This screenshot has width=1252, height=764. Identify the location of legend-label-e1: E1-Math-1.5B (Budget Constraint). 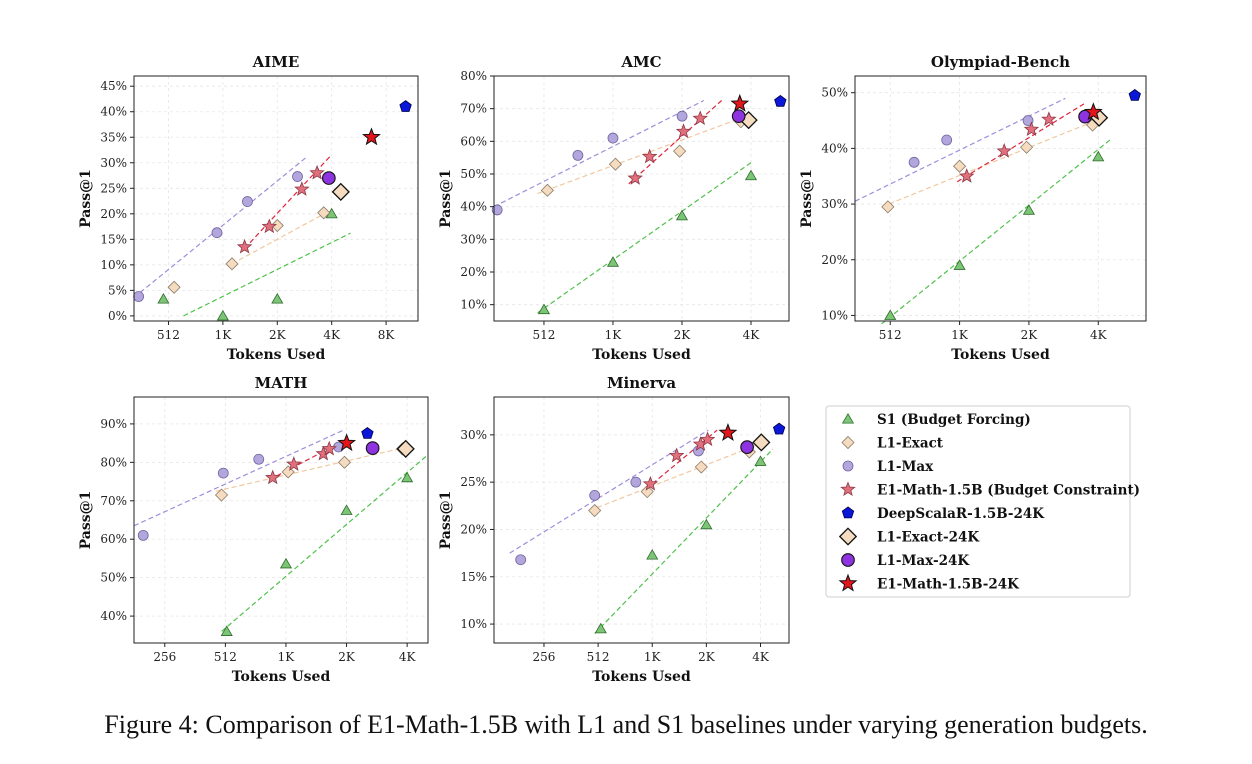
(1008, 491).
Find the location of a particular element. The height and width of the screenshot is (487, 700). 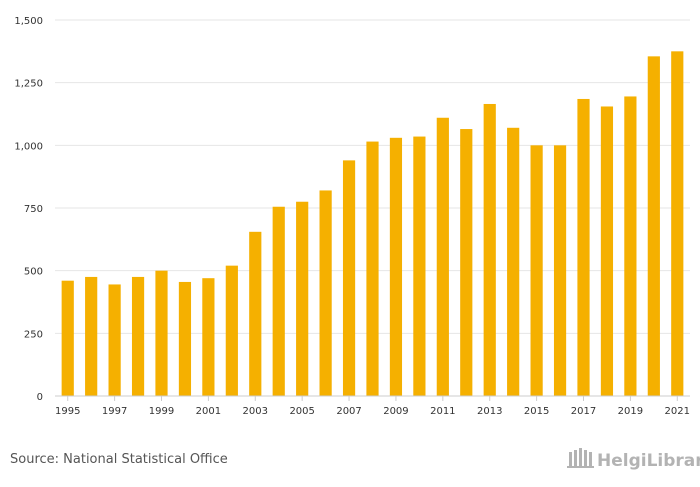

bar-2005 is located at coordinates (302, 298).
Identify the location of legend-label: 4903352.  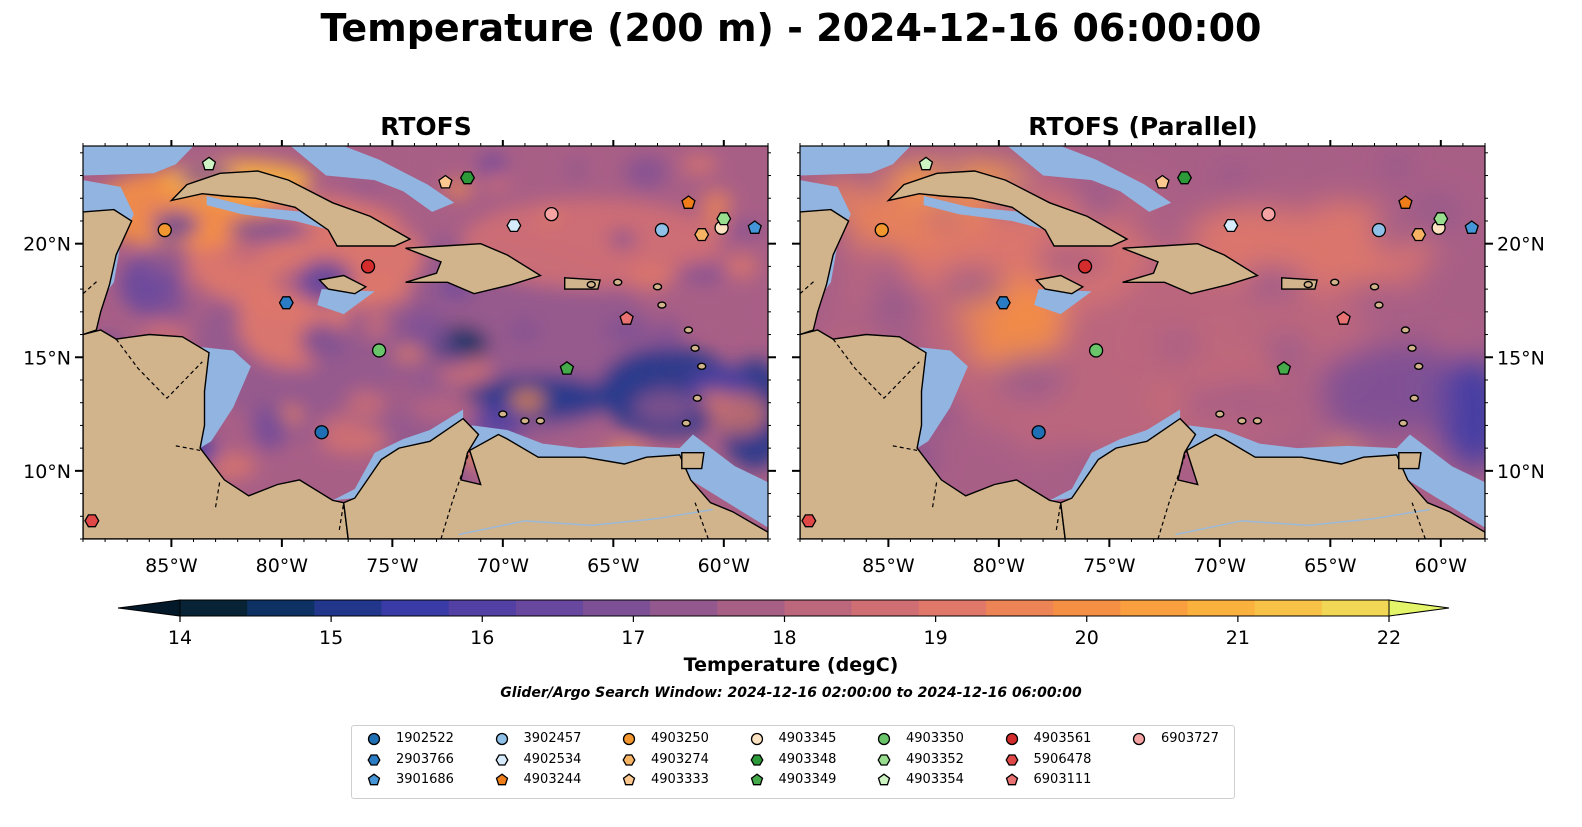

◆ Exercise brief: Set out every line of the items above as a numbered list, skipping blank lines and omitting the pictures.

◆ Solution for this task:
1. This screenshot has width=1252, height=764. Identify the location of legend-label-e1: E1-Math-1.5B (Budget Constraint). 
2. (1008, 491).
3. Find the location of a particular element. The height and width of the screenshot is (487, 700). 
4. bar-2005 is located at coordinates (302, 298).
5. Identify the location of legend-label: 4903352.  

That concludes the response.